Dental treatment is covered by both public and private healthcare, although with the latter, you will be able to choose from a wider range of treatments. In Germany, a dentist is known as a zahnäzte.
The KZBV website has information about dentists operating under the state scheme, and you can search for a local dentist. If you are visiting a dental surgery and want to know if they cover costs under public healthcare, look for a sign that says either or Alle Kassen or Kassenarzt.
Children aged under 18 years old will not have to pay for any dental treatment in Germany.
Dental costs tend to be quite high compared to elsewhere and even with private healthcare, you may have to pay for some of the treatment yourself. More complex work such as crowns or dentures are not always entirely covered by the scheme.
Annual check-ups, basic fillings and hygiene work are normally included for everyone.
If you find yourself needing medical care in Germany, the following words and phrases may be handy:
- Hospital – krankenhaus
- Doctor – Arzt
- Sick – krank
- Ambulance – Krankenwagen
- Patient – patient
- I need a doctor – Ich brauche einen Arzt
- I need a hospital – Ich brauche ein Krankenhaus
- I need an ambulance – Ich brauche enein Krankenwagen
- I am allergic to – Ich bin alergisch gegen…
- There’s been an accident – Es gab einen Unfall
- I’m sick – Ich bin krank
- I have a stomachache – Ich habe Bauchschmerzen
- I have a toothache – Ich habe zahnschmerzen
- I have a headache – Ich habe kopfschmerzen
- I have a sore throat – Ich habe halsschmerzen
- I’m in pain – Ich habe schmerzen
- I feel sick – Mir ist schlecht
Generally, you won’t be applauded for soldiering on when you feel poorly in Germany. If you go into work when you aren’t well, your bosses and colleagues may get very annoyed!
Culturally it’s expected that you will remain home if you are ill, even if it’s only a cold.
If you are going to be off sick for more than three days in a row, you’ll need to provide a sick note to your employer.

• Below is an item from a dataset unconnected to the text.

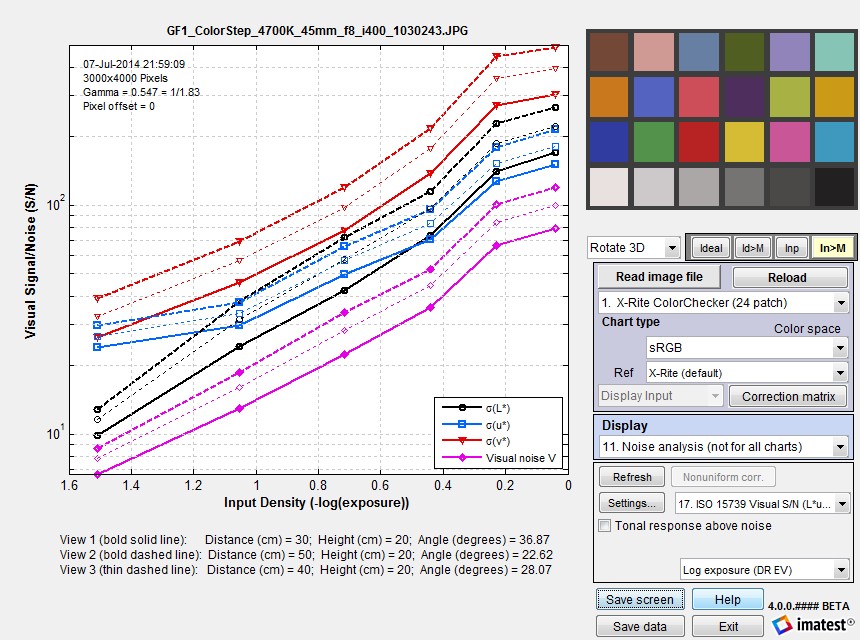Toggle the In>M view button
Image resolution: width=860 pixels, height=640 pixels.
(x=832, y=248)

This is called an Arbeitsunfähigkeitsbescheinigung. You aren’t obliged to inform your employer from Day 1 what the nature of your illness is.

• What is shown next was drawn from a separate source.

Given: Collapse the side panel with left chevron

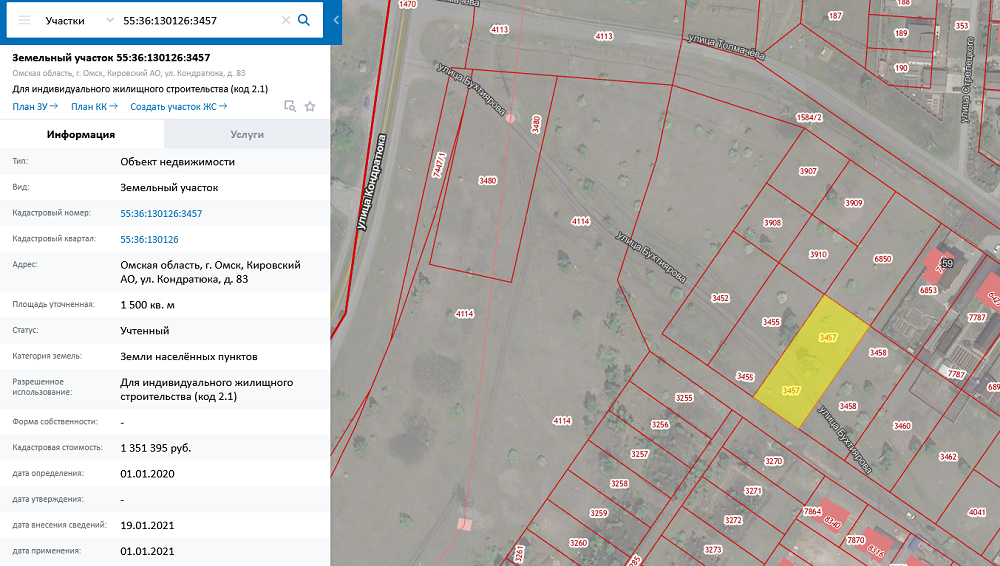Looking at the screenshot, I should 336,20.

You will need to remain off work for the full duration of your medical certificate or else ask your GP to amend it. This is because if you have been certified as unfit to work, you won’t be insured to be on the premises.
If you have been with your employer for more than six weeks, you will be entitled to receive six weeks of sick pay. This is paid at 100% of your salary. Different periods of sick leave will be added together and will count towards the six weeks.
After you have been off work sick for six weeks, you will switch to a scheme known as Krankengeld. This is part of public healthcare and pays 70% of your gross income, with a maximum of 90% of your net salary. This is payable for up to 78 weeks in any three year period for the same illness.
If you have private healthcare, the extent of sick pay cover will depend on what’s included in your plan. This can vary significantly, so you will need to check your terms and conditions.
If you have to look after sick relatives, under German law, you are entitled to take unpaid family leave, which is known as Pflegezeitgesetz. Up to 10 days of unpaid leave can usually be taken for this.
If you work for a company that has more than 15 employees, you are entitled to take up to six months of unpaid leave. You will have to give 10 days notice, but you can’t be fired for taking the leave.
Leave to look after sick children is treated separately than general family leaves. You can take up to 10 days leave for every poorly child aged under 12, up to a maximum of 25 days per year. In addition, if you are a single parent, you can take a further 20 days as sick leave to cover childcare issues. A maximum of 50 days can be taken.
Comprehensive Cover for All
Whether you choose public or private healthcare, the standard of treatment in Germany is very good.
Widely regarded as one of the best in the world, moving to Germany will provide you with access to good healthcare under a system that is clear, fair and well-structured.